School of Science, East China University of Technology, Nanchang, Jiangxi 330013, China.
Department of Biostatistics and Bioinformatics, Emory University, Atlanta, GA 30322, USA.
Bioinformatics. 2021 May 23;37(8):1052-1059. doi: 10.1093/bioinformatics/btaa930.
It is a common practice in epigenetics research to profile DNA methylation on tissue samples, which is usually a mixture of different cell types. To properly account for the mixture, estimating cell compositions has been recognized as an important first step. Many methods were developed for quantifying cell compositions from DNA methylation data, but they mostly have limited applications due to lack of reference or prior information.

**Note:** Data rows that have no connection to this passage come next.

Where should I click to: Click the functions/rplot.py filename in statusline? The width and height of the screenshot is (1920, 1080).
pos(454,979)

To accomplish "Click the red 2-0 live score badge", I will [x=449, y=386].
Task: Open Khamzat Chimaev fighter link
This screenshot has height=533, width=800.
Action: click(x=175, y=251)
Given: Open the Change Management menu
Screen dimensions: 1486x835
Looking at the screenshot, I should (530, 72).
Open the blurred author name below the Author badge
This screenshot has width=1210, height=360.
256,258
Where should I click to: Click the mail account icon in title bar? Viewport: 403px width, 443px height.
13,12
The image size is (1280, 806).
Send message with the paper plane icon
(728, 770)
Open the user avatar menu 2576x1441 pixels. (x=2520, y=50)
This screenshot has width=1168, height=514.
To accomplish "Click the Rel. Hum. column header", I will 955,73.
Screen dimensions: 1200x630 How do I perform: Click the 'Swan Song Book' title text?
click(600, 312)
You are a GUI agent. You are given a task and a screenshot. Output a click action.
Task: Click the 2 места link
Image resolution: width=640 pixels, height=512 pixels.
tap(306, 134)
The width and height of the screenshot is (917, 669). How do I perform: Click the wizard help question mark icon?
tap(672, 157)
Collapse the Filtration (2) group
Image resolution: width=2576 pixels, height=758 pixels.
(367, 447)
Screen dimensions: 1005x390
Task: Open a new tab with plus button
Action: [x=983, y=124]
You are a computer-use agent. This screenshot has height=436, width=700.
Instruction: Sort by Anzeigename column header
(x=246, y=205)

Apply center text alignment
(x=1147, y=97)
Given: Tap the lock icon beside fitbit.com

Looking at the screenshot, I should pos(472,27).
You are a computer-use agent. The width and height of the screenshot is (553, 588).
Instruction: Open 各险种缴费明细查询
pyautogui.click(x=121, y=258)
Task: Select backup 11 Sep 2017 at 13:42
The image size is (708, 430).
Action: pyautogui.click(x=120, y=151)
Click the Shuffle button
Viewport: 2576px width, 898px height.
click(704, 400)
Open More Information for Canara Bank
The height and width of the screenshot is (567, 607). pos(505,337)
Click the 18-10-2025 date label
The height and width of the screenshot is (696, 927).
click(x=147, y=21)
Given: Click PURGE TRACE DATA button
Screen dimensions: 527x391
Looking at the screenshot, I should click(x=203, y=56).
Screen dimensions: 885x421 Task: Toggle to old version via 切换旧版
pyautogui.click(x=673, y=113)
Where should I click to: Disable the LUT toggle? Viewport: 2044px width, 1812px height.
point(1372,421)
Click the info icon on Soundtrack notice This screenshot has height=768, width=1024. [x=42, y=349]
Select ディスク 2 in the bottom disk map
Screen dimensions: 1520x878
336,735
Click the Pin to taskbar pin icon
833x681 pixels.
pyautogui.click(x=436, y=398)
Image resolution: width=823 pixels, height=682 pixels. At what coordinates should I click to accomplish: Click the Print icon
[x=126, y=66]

We develop Tsisal, a novel complete deconvolution method which accurately estimate cell compositions from DNA methylation data without any prior knowledge of cell types or their proportions. Tsisal is a full pipeline to estimate number of cell types, cell compositions and identify cell-type-specific CpG sites. It can also assign cell type labels when (full or part of) reference panel is available. Extensive simulation studies and analyses of seven real datasets demonstrate the favorable performance of our proposed method compared with existing deconvolution methods serving similar purpose.
The proposed method Tsisal is implemented as part of the R/Bioconductor package TOAST at https://bioconductor.org/packages/TOAST.
Supplementary data are available at Bioinformatics online.
在表观遗传学研究中,对组织样本中的 DNA 甲基化进行分析是一种常见做法,而这些组织样本通常是不同细胞类型的混合物。为了正确解释这种混合物,估计细胞组成被认为是重要的第一步。已经开发出许多从 DNA 甲基化数据中定量细胞组成的方法,但由于缺乏参考或先验信息,它们大多应用有限。
我们开发了 Tsisal,这是一种新颖的完整去卷积方法,它可以在没有任何关于细胞类型或其比例的先验知识的情况下,从 DNA 甲基化数据中准确估计细胞组成。Tsisal 是一个完整的管道,用于估计细胞类型的数量、细胞组成和识别细胞类型特异性 CpG 位点。当有(全部或部分)参考面板时,它还可以分配细胞类型标签。对七个真实数据集的广泛模拟研究和分析表明,与服务于类似目的的现有去卷积方法相比,我们提出的方法具有更好的性能。
所提出的方法 Tsisal 作为 R/Bioconductor 包 TOAST 的一部分实现,可在 https://bioconductor.org/packages/TOAST 上获取。
补充数据可在 Bioinformatics 在线获取。